- Episode no.: Season 6 Episode 3
- Directed by: Winrich Kolbe
- Written by: Frank Abatemarco
- Production code: 229
- Original air date: October 5, 1992

Guest appearances
- Chip Lucia - Ves Alkar; Patti Yasutake - Alyssa Ogawa; George D. Wallace - Simons; Lucy Boryer - Janeway; Susan French - Sev Maylor; Rick Scarry - Jarth; Stephanie Erb - Liva; J.P. Hubbell - Ensign; Majel Barrett - Computer Voice;

Episode chronology
| ← Previous "Realm of Fear" | Next → "Relics" |
- Star Trek: The Next Generation season 6

= Man of the People (Star Trek: The Next Generation) =

"Man of the People" is the 129th episode of the American science fiction television series Star Trek: The Next Generation and the third episode of the sixth season.

Set in the 24th century, the series follows the adventures of the Starfleet crew of the Federation starship Enterprise-D. In this episode, which is a riff on the Oscar Wilde novel The Picture of Dorian Gray, a visiting diplomat uses Deanna Troi as a receptacle for unpleasant emotions.

== Plot ==
The Enterprise comes to the aid of the Federation transport Dorian, under attack by two ships, saving its crew and passenger, Lumerian ambassador Ramid Ves Alkar. Starfleet orders the Enterprise to transport Alkar the rest of the way to the Rekag/Seroni system, where he is to mediate negotiations between the two planets. Alkar is accompanied by an old woman named Sev Maylor whom he identifies as his mother. Counselor Troi and Alkar quickly form a friendship, but this causes Maylor to become bitterly hostile towards Troi. Soon, Maylor succumbs to an unknown condition and dies; Alkar appears unmoved by the loss but still requests a funeral ceremony along with Troi, having them touch "funeral stones" as part of the process. Dr. Crusher requests to autopsy the body due to high levels of neurotransmitter residue, but Alkar denies it, asserting it would violate Lumerian custom.

DATA SHOWN:

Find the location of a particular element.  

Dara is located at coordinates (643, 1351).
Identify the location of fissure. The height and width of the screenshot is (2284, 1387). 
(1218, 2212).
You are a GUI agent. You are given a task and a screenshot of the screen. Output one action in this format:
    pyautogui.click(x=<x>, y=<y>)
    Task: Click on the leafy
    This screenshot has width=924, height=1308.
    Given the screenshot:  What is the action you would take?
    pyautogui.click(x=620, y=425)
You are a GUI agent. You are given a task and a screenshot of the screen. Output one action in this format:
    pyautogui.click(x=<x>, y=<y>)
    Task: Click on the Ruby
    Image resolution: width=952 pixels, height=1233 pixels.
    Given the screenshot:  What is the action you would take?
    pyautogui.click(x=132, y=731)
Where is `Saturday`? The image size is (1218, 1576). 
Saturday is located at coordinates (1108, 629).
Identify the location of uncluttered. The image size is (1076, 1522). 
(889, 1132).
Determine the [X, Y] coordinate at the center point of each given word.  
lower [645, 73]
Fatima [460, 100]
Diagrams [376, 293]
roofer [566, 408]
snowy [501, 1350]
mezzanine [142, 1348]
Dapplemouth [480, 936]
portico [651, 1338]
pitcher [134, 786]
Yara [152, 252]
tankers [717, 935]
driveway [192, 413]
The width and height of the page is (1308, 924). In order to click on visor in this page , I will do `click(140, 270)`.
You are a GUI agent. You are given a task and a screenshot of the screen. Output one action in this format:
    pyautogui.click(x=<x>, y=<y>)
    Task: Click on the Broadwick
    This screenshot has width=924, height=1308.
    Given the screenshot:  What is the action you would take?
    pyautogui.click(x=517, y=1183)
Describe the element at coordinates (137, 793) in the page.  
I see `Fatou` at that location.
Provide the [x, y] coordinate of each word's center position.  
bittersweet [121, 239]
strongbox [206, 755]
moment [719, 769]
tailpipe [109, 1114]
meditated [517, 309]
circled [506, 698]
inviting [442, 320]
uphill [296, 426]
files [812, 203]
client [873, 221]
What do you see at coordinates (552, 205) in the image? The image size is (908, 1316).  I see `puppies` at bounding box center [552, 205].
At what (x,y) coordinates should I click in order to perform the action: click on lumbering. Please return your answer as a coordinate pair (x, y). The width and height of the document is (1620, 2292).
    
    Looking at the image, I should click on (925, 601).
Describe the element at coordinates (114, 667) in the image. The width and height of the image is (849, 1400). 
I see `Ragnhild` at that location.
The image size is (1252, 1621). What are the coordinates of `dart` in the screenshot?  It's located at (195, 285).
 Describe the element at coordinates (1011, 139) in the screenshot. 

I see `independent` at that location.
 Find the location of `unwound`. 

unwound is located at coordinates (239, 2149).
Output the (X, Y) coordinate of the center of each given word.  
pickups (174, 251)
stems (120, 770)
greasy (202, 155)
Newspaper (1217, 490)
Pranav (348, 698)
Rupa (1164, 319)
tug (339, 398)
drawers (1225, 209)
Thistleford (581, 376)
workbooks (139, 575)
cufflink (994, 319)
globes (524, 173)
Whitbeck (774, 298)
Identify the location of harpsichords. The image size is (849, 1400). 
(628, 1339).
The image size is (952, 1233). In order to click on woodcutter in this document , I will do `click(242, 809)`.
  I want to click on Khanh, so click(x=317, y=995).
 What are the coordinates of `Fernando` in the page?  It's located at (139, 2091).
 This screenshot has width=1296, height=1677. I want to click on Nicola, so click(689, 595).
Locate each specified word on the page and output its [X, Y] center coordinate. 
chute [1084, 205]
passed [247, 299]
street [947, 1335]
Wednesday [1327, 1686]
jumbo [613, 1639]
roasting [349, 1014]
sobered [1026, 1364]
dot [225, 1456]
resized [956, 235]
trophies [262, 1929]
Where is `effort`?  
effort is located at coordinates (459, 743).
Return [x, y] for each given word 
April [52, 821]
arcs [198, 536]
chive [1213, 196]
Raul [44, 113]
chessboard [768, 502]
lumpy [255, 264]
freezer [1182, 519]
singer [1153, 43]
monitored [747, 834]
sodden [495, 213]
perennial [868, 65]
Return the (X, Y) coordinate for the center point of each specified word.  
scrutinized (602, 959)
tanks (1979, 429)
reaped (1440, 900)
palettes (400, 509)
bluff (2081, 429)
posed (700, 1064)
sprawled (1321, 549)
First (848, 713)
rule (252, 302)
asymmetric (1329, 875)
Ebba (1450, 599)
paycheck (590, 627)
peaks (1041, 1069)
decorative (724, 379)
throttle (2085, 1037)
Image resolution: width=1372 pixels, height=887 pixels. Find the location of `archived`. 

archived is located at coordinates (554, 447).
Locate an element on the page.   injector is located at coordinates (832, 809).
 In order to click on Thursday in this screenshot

REQUIRED TASKS:
a – From the Man of the People page, list every detail given in the opening block above "Guest appearances", each with its value.
b – Pick up the Man of the People plot summary after its last sentence and carry it on.

ANSWERS FOR THIS EXERCISE:
a –
- Episode no.: Season 6 Episode 3
- Directed by: Winrich Kolbe
- Written by: Frank Abatemarco
- Production code: 229
- Original air date: October 5, 1992

b –
As the Enterprise continues, Troi makes sexual advances towards Alkar, who refuses her. She then attempts to seduce members of the crew, putting her relationship with Commander Riker at odds. Troi also shows signs of rapid aging. When they arrive at Seronia, Troi becomes even angrier when she discovers Alkar working with Liva, another female in Alkar's delegation that had already arrived on the planet. After Alkar refuses to let Troi come with him to the planet, Troi attempts to attack him with a knife, but is stopped and brought to Sick Bay.

The visibly aged Troi shows similar high levels of neurotransmitter residue as Dr. Crusher found in Maylor's body, and with this new evidence, Picard allows her to perform the autopsy on Maylor. Dr. Crusher finds that the body is that of a thirty-year-old woman, and Maylor had no genetic relation with Alkar. Picard confronts Alkar on the planet about this finding. Alkar reveals to Picard that he has the ability to channel his negative emotions into another person, a "receptacle", which allows him to be clear-minded and level-headed as a negotiator. Alkar is aware this causes accelerated aging and death of the receptacles within a few years, and had not foreseen Troi's rapid symptoms when he chose her as his next receptacle.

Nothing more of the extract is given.